Education Minister Chris Hipkins. Photo: RNZ/Richard Tindiller.

A significant gap still remains between the $700 million pay increase offered to primary school teachers and the union’s bid for $2.5 billion.

The Employment Relations Authority says the New Zealand Educational Institute’s (NZEI) bid for $2.5 billion more pay for teachers over for years is completely unrealistic.

Education Minister Chris Hipkins says the authority describes the governments offer as handsome and competitive.

The Ministry of Education’s latest pay offer is $129 million more than the previous offer made in September, however primary teachers and principals have rejected the offer as they say their profession is at ‘breaking point’.

NZEI president Lynda Stuart says the ministry’s latest offer doesn’t address problems with workloads, release and leadership time and difficulties attracting and retaining teachers.

“There's a real crisis in education at the moment.
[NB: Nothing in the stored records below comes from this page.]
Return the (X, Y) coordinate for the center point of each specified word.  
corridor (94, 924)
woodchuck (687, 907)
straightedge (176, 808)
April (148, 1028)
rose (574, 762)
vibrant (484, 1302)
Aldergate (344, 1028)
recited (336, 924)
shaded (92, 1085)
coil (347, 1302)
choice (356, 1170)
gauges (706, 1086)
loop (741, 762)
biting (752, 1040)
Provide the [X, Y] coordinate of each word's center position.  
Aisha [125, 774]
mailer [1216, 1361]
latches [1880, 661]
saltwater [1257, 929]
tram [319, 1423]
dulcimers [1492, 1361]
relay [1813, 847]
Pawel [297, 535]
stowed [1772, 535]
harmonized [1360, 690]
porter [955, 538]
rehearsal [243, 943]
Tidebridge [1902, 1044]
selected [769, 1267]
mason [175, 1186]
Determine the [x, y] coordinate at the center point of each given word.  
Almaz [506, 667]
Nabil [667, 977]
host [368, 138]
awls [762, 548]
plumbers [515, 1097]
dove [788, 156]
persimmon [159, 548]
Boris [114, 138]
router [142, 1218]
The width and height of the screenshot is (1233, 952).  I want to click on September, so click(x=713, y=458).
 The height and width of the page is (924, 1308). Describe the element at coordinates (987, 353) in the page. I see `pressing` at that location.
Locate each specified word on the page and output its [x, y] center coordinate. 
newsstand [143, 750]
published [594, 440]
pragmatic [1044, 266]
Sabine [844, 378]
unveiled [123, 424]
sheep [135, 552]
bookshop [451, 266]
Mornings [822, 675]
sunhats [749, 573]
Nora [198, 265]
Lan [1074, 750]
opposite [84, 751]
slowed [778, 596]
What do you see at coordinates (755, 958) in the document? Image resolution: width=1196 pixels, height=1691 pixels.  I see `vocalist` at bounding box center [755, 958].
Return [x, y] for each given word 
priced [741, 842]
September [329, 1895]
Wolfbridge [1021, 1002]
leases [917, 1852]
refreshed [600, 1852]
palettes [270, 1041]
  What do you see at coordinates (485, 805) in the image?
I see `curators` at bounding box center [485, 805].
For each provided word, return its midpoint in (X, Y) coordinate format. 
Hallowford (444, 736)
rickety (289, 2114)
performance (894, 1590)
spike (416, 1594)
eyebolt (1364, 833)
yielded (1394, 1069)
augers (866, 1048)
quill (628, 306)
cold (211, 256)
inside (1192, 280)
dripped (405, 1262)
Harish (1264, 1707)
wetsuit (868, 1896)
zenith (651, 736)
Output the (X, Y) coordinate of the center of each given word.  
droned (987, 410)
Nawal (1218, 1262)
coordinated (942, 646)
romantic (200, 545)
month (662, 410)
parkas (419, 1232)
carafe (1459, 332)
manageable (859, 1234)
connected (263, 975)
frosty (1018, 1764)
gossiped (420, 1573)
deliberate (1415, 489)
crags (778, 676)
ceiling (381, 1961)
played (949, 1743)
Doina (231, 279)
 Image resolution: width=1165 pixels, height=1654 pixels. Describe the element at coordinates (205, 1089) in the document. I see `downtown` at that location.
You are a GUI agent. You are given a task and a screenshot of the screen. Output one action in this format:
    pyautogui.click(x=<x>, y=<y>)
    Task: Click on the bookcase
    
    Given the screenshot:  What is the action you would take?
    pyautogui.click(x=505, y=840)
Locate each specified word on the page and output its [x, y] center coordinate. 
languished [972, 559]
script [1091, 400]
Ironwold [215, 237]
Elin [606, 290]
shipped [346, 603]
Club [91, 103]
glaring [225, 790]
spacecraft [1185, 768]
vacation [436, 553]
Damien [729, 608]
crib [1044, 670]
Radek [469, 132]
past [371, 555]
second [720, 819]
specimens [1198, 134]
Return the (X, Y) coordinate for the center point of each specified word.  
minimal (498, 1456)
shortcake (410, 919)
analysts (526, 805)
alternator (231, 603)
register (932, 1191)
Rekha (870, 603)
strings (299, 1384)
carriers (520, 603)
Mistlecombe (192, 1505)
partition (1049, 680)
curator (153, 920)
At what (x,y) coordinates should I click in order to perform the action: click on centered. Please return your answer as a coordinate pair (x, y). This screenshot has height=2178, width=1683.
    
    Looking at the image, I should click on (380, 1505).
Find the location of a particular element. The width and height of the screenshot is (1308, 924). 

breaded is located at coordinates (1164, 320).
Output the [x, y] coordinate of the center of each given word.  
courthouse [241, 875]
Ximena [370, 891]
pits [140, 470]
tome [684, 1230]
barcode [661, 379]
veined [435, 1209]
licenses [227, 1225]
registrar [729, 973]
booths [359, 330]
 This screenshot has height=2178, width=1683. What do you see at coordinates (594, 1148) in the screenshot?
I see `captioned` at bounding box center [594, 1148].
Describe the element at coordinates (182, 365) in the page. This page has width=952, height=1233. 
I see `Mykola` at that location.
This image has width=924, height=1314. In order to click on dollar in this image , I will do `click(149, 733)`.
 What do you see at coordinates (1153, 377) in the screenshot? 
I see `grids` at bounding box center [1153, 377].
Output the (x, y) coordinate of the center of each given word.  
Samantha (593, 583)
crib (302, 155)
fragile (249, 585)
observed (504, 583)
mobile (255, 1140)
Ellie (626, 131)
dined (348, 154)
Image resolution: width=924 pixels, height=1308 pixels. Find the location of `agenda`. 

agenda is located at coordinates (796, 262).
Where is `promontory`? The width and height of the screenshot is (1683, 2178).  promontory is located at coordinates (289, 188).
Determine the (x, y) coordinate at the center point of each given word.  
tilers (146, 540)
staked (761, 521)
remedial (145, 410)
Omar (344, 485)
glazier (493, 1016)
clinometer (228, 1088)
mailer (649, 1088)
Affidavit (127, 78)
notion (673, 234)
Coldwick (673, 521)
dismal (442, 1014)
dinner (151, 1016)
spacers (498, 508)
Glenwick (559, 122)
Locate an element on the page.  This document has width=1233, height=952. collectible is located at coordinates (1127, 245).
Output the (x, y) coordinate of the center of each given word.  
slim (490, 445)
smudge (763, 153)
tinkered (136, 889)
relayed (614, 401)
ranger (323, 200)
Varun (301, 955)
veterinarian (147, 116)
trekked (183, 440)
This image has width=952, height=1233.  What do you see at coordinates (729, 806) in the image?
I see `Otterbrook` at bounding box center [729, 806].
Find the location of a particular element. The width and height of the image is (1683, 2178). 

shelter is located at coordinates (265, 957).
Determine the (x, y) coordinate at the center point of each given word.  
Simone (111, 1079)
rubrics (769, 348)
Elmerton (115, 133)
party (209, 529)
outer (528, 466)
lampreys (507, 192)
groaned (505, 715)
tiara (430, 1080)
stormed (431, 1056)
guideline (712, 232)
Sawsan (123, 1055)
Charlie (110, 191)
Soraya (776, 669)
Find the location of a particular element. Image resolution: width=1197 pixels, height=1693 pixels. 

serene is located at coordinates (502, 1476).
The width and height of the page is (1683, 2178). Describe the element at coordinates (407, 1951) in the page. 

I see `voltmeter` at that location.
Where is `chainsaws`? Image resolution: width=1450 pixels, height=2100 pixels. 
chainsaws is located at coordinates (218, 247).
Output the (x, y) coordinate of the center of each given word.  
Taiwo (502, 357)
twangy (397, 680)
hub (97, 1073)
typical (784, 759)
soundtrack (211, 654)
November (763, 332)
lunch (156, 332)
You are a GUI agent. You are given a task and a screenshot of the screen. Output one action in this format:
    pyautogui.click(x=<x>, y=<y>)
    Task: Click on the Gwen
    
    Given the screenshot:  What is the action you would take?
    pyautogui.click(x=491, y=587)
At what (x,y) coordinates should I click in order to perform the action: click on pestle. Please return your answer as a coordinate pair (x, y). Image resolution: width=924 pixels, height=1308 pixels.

We're not growing our own New Zealand teachers and we're not keeping our New Zealand teachers.”

Chris says a couple of hundred teachers were employed from overseas last year, in order for schools to fill staff vacancies.

"We've put quite a lot of effort into that in the last 18 months and we're seeing those numbers turning around."

They're raising some very legitimate issues, but no government is going to be able to address those overnight."

Chris says the union’s requests for more teacher release time could not be fulfilled while the teacher shortage existed, simply because there were not enough staff to cover.

He says the pay offer would provide an extra $10,000 on average per year for a primary school teacher.

Lynda says teachers and principles were not ‘hanging out to strike’; they will like to continue with negotiations until a deal is reached.